Часть 2. Тугие паруса

1

Летом море радостно-игривое и синее-синее.

А с наступлением осени оно темнеет, словно наливается оловом, катит бесконечною чередою тяжелые волны и бьет о прибрежные скалы, будто вызывает на поединок: «А ну, кто отважится померяться со мной силой?»

«Я могу, — думал Юрий Баглай, глядя с палубы на разбушевавшуюся стихию. — Потому что я уже знаю тебя. Ты и ласкало меня, и беспощадно било. Но я не покорялся, я выходил победителем в схватке с тобой. Нам враждовать нельзя. Наоборот, мы навеки должны стать побратимами, ведь нам друг без друга уже не прожить. На всю жизнь свела нас с тобою судьба.

Снова и снова Юрий перебирает в памяти все, о чем с такой тревогой думал, что выстрадал и пережил.

Мать. Она обняла его тонкими, дрожащими от волнения руками. В глазах светилась радость встречи и таилась печаль, потому что встреча была не такой, как ей хотелось бы.

— Сыночек… Юрочка… Как же это ты?

Видно, обо всем уже знала от Федора и Марины Запорожцев: и о Поле, и о неудачном выходе в море, и о том, как нехорошо сложилось у него на корабле. Поэтому и терялась: не знала, о чём спрашивать, что говорить.

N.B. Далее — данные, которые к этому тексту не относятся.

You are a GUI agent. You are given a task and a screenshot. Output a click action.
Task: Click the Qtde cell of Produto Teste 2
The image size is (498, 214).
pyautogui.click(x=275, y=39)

А Юрий ответил сдержанно, даже загадочно, так что старушка не все поняла.

— И на подводные скалы бросало меня, мама, и на спокойные волны выносило. Но не беспокойся, все будет в порядке…

— А я и не сомневаюсь в этом. И расспрашивать ни о чем не буду, чтобы не бередить твое сердце. И поучать не стану… — Она смотрела на него внимательными, любящими глазами. — Ты уже взрослый, я верю в тебя.

Потом до полуночи они сидели вдвоем в заросшем виноградом дворике Запорожца. Вспоминали отца, детство Юрия… Мать рассказывала о себе: как живет, как тоскует о сыне. Юрий просил ее переехать к нему в Севастополь, но она отказалась:

— Ведь ты же и сам еще гнезда не свил… — Она хотела еще что-то сказать, наверное, о Поле, но промолчала.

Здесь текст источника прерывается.